Copper inventories extend a drop to the lowest level in almost 10 years, while aluminum holdings also fell and nickel inventories climbed, according to weekly data from Shanghai Futures Exchanges.
Copper -11% to 61,838 tons, lowest since Dec. 2011
Aluminum -1.6% to 228,529 tons, lowest since Dec.
Lead +3.3% to record 204,008 tons
Nickel +45% to 8,608 tons, following a more than 30% gain the previous week
The realisation that contagion risk in the property sector could bring down the whole economy has refocused the attention of the Chinese administration on easing up on liquidity tightening measures. That has helped to stabilise the high yield sector and is also helping to improve the outlook for industrial resources.
Copper continues to extend its rebound from the psychological $4 area and a sustained move below that level would be required to question medium-term scope for continued upside.
The political tailwinds continuing to support renewable energy infrastructure and electric vehicles. We can argue about the wisdom, or indeed the effectiveness, of this gambit but the political will to fund recalibration of the energy sector with carbon credits is unlikely to change any time soon. That’s positive for copper, nickel, lithium and cobalt.
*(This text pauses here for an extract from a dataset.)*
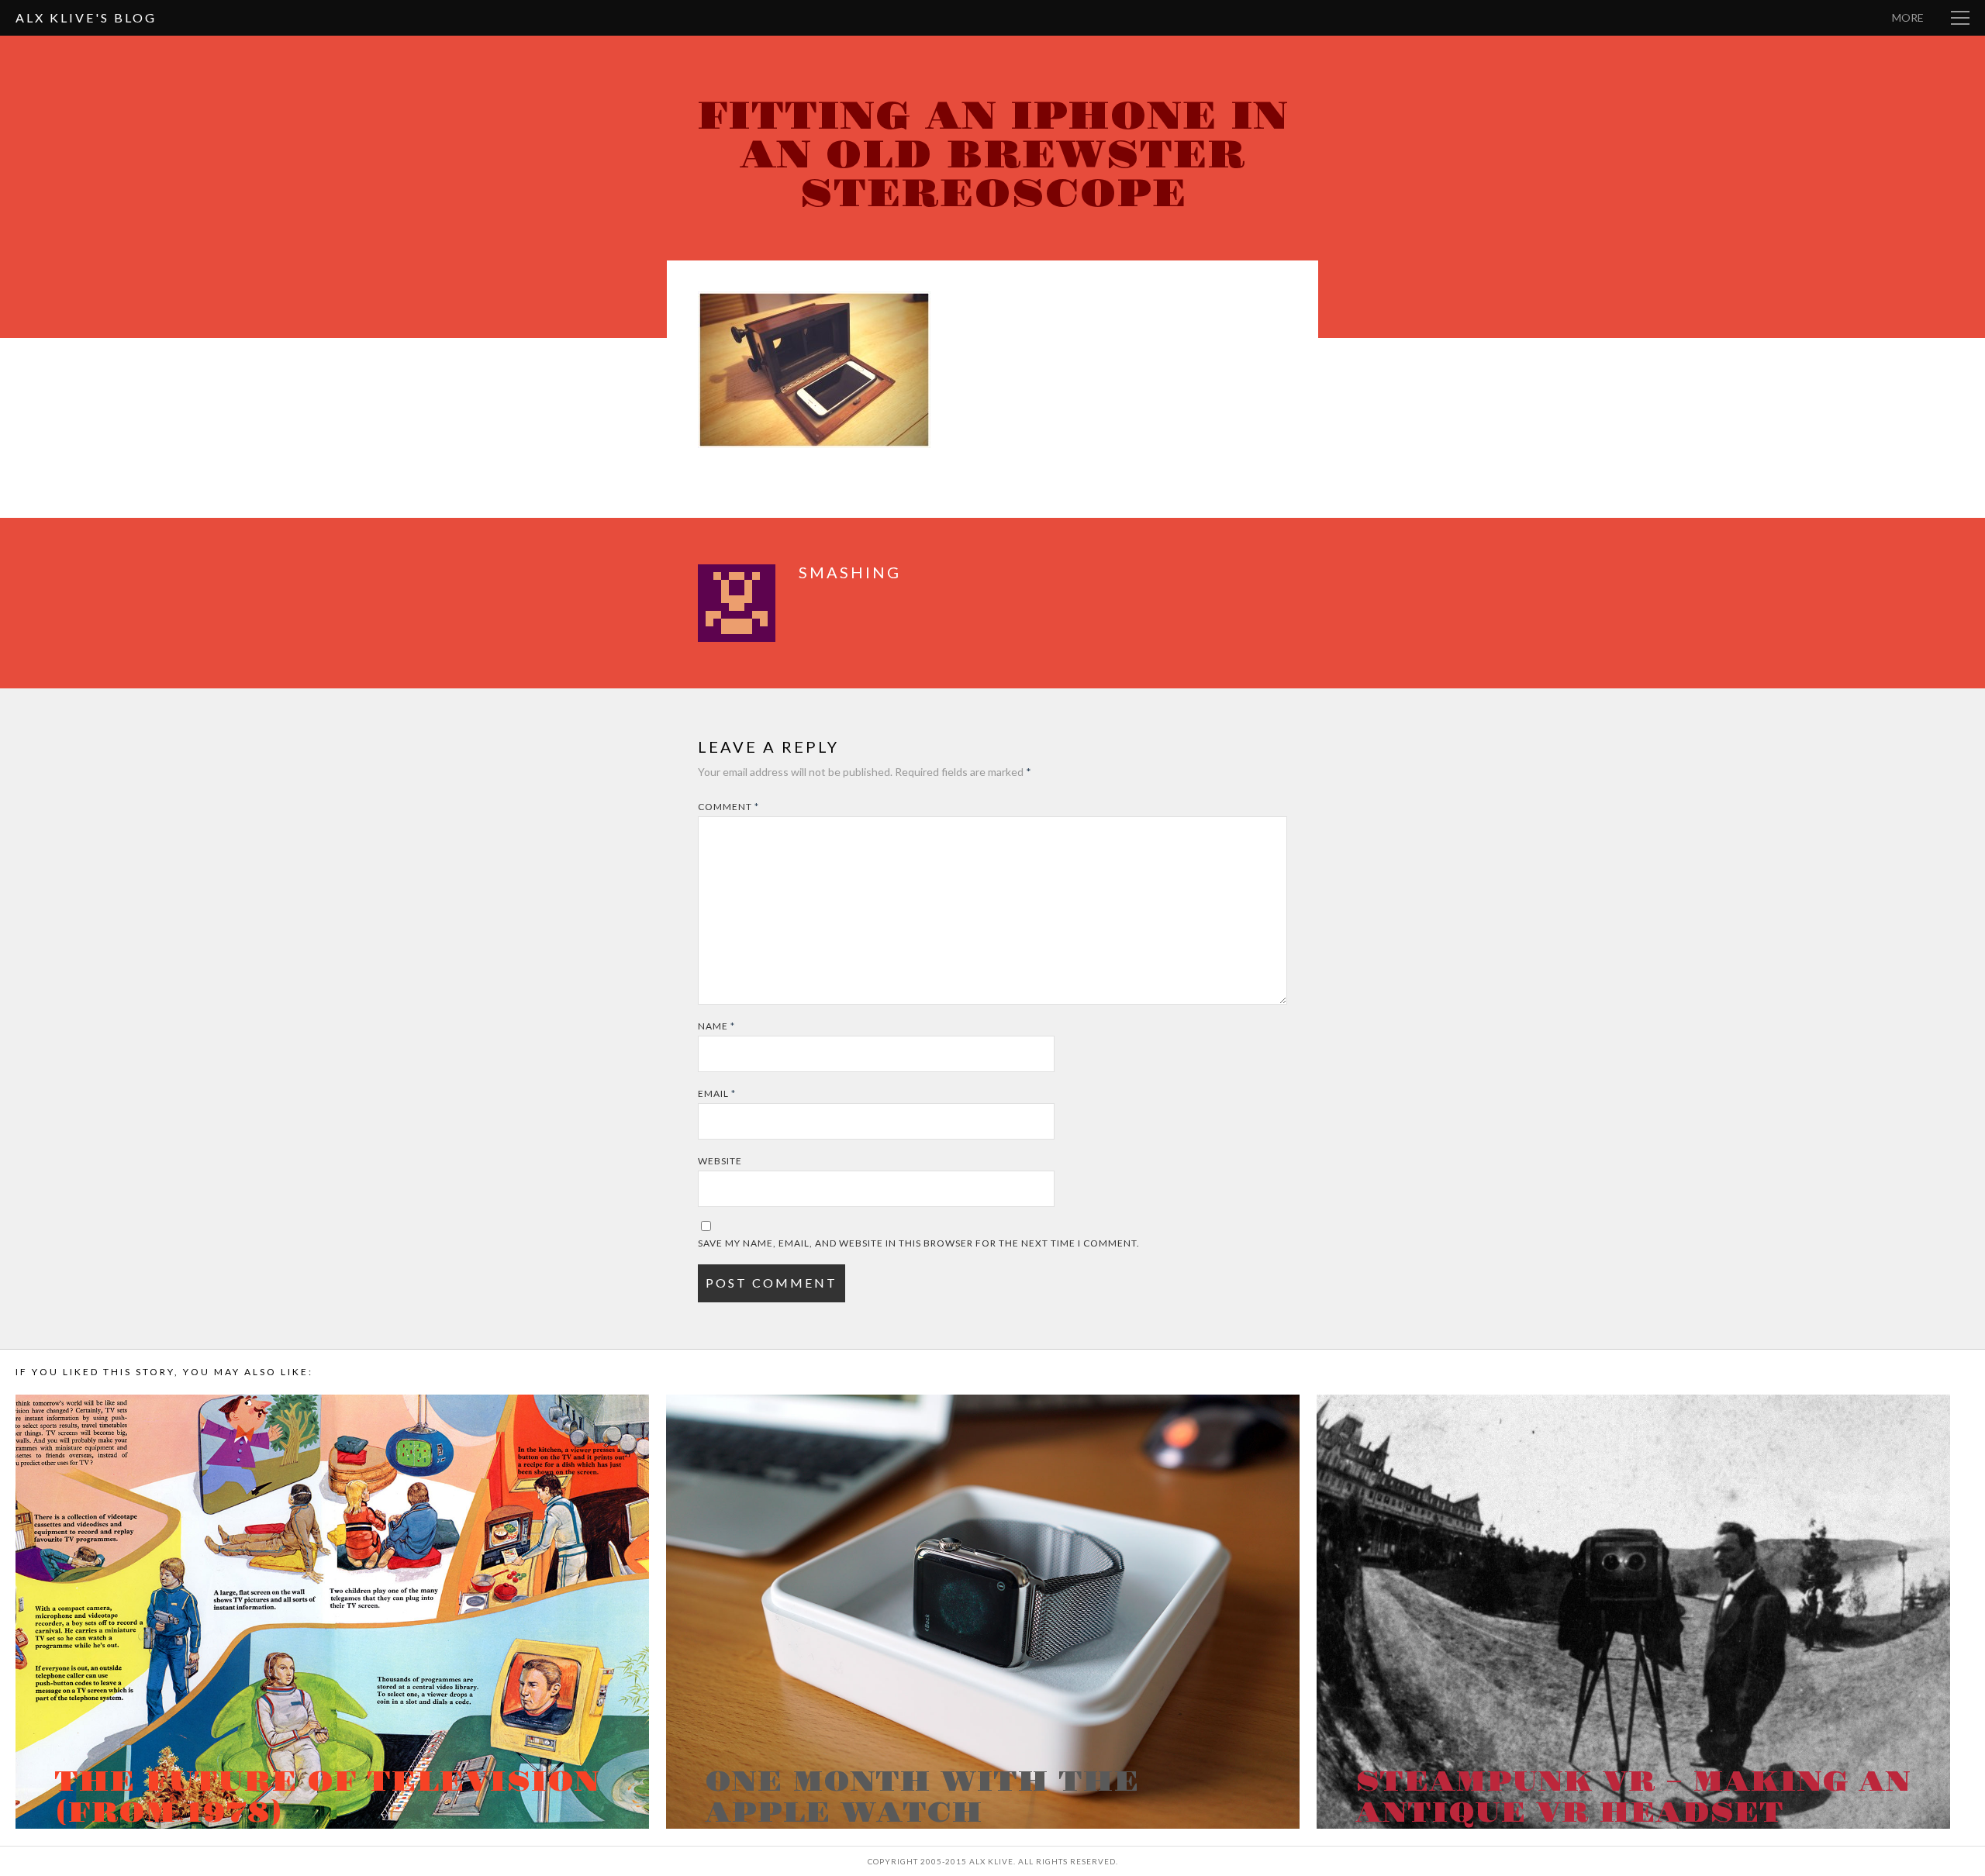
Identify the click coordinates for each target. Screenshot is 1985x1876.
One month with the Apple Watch (922, 1797)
This promotional video from Goehring and Rozencwajg makes the solid argument that renewables are much less energy intensive and inefficient than fossil fuels but no one in government is listening. However, investors are beginning to express greater interest in nuclear.
Nickel continues to extend its break above the psychological $20,000 as it completes is lengthy base formation.
Lithium continues to accelerate higher and is now approaching the peaks put in between 2016 and 2018.
Cobalt also remains on a recovery trajectory.
The Global X Lithium & Battery Tech ETF remains in a reasonably consistent uptrend.